*GOAL OF THE EXERCISE*. Go line by line through the records and tally those that include "logo". Respond with the tally only.

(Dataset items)
┄┄┄┄┄┄┄┄┄┄┄┄┄┄┄┄┄┄┄┄

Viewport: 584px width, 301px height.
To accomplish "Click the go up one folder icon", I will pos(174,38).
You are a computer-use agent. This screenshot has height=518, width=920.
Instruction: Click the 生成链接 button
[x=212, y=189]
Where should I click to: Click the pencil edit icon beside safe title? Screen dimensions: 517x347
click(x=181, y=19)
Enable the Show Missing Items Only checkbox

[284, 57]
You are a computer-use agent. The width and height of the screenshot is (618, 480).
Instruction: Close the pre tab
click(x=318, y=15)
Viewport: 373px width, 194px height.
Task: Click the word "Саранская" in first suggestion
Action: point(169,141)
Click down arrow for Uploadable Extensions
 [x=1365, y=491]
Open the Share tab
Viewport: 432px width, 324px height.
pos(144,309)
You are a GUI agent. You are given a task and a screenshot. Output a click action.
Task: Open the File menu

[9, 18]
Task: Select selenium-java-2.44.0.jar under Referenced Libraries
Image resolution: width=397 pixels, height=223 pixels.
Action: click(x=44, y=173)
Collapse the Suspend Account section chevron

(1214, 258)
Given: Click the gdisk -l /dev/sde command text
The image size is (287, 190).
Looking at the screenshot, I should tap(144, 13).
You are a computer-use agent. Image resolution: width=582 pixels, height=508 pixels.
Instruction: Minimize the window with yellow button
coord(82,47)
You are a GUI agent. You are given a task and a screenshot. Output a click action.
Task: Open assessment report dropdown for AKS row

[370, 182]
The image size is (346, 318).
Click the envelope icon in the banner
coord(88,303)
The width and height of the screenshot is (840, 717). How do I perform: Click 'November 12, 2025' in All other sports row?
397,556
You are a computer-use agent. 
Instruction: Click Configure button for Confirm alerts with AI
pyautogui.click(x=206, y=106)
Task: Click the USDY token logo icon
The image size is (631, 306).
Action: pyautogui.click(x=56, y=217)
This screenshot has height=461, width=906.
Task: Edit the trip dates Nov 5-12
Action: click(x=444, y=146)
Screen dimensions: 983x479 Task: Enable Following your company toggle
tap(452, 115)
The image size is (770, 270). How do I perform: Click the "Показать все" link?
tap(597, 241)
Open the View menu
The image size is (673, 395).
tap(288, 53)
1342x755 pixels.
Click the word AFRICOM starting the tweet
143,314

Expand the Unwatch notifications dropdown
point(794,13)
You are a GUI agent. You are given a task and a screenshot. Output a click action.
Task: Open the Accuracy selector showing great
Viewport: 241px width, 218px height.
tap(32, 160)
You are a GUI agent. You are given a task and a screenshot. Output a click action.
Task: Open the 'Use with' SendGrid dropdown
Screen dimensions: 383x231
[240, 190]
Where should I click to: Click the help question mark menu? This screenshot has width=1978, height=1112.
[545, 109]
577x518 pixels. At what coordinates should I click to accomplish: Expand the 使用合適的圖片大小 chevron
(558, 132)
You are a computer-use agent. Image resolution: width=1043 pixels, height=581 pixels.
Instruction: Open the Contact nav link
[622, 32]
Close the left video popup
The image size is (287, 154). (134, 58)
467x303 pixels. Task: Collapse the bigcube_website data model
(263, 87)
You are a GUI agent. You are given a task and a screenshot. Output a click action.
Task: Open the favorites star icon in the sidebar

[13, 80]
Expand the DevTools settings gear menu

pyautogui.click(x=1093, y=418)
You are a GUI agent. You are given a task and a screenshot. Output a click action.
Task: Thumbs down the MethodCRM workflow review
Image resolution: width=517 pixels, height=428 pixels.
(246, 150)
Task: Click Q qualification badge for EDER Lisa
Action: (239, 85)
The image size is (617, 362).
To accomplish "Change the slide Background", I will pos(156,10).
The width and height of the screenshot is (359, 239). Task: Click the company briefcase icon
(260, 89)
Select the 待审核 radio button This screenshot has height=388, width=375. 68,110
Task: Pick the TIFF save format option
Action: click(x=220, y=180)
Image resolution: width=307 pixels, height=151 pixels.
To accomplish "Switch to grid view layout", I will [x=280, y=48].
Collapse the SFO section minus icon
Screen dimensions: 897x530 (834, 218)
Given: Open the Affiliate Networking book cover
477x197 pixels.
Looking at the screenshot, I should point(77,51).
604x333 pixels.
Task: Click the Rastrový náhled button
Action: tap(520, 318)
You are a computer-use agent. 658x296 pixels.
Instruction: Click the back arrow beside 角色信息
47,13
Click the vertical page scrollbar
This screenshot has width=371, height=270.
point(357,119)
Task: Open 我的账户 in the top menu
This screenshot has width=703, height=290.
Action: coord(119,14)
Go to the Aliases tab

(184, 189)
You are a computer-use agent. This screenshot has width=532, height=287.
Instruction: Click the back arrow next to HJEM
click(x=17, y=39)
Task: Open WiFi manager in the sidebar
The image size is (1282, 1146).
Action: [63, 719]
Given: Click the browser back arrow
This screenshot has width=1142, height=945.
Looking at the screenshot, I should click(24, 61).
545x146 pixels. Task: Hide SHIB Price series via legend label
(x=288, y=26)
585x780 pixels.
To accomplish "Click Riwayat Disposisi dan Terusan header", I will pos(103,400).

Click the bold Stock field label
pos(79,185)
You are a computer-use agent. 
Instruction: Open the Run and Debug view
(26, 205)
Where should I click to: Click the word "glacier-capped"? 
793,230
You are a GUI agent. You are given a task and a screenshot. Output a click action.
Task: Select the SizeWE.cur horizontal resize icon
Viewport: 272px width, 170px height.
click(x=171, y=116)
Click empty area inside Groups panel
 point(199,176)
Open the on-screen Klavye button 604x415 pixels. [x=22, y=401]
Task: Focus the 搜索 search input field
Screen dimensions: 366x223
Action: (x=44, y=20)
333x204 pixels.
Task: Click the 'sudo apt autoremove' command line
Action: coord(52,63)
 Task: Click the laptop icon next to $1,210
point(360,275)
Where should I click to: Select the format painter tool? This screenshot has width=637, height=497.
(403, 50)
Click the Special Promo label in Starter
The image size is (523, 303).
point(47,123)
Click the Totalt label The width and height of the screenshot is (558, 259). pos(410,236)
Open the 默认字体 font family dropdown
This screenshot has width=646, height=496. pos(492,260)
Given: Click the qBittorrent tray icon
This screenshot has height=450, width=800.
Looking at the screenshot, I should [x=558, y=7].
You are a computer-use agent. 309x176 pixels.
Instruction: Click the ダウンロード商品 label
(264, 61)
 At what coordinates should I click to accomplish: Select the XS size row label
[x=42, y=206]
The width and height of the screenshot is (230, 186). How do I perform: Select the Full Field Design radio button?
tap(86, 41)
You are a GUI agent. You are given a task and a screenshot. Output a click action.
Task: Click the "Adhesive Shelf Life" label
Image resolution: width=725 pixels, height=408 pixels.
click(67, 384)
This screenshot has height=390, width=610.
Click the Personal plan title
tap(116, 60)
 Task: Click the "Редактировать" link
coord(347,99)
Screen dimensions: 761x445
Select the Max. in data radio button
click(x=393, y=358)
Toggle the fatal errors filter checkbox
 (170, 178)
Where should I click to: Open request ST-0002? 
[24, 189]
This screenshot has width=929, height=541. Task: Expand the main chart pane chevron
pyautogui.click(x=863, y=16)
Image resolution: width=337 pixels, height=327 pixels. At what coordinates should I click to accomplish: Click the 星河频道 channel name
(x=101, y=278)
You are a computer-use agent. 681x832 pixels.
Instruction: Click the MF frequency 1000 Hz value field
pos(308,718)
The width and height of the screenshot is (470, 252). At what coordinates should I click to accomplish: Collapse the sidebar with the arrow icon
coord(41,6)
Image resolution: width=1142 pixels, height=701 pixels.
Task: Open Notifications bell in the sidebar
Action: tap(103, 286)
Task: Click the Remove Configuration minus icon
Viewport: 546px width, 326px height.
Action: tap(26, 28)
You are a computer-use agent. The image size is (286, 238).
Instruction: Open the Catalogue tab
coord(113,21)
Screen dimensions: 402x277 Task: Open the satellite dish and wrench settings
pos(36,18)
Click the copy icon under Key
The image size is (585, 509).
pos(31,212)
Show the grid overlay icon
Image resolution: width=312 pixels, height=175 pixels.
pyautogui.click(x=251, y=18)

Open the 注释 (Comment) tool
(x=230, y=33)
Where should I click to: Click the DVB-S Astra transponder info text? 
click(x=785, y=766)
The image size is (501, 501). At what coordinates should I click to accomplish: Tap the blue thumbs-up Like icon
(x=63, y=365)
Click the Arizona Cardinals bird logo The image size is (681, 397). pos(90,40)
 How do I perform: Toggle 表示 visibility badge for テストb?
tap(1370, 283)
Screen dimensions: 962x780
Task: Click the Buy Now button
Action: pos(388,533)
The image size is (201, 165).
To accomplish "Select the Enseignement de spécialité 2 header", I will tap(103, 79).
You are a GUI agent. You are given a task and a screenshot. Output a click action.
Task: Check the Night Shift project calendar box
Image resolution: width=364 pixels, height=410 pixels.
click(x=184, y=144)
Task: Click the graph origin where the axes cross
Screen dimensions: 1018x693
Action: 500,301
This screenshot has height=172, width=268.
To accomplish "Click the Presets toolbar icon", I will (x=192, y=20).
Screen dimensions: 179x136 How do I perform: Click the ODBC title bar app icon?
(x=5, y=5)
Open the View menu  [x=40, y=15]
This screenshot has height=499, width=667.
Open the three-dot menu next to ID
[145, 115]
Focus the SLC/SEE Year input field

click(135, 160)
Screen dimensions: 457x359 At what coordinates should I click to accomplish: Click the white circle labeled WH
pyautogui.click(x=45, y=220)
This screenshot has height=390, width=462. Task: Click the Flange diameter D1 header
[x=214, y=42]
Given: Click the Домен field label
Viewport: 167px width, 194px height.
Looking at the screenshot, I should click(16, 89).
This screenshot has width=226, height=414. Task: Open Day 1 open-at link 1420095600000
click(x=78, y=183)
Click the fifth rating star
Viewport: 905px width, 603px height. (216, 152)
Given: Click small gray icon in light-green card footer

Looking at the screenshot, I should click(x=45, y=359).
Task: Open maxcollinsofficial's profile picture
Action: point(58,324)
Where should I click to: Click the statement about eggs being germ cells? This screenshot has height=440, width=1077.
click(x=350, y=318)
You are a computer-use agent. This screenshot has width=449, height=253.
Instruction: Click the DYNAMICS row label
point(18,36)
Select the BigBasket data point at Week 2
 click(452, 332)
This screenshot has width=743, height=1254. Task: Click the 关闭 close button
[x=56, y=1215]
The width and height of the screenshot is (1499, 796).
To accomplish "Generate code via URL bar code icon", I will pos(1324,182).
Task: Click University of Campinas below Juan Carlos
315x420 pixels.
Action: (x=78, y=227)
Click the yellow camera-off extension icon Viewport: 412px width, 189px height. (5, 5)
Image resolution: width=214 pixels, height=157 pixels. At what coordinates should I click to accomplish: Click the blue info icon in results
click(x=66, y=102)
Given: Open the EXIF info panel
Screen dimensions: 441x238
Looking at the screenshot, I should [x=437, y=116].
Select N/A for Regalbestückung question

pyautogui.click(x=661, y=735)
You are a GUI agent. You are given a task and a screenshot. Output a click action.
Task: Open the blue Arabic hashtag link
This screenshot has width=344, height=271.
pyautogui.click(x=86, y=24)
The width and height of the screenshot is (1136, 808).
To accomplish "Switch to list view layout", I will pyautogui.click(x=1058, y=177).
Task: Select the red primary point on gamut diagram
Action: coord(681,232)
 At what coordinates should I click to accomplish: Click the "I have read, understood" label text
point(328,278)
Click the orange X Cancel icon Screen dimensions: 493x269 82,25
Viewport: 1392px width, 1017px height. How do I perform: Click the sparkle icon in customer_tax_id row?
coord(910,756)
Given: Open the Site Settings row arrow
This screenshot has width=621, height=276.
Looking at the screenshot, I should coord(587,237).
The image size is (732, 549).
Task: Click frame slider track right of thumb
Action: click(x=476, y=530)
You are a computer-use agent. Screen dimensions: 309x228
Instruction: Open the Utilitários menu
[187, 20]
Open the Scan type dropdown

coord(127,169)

┄┄┄┄┄┄┄┄┄┄┄┄┄┄┄┄┄┄┄┄

*ANSWER SPACE*. 2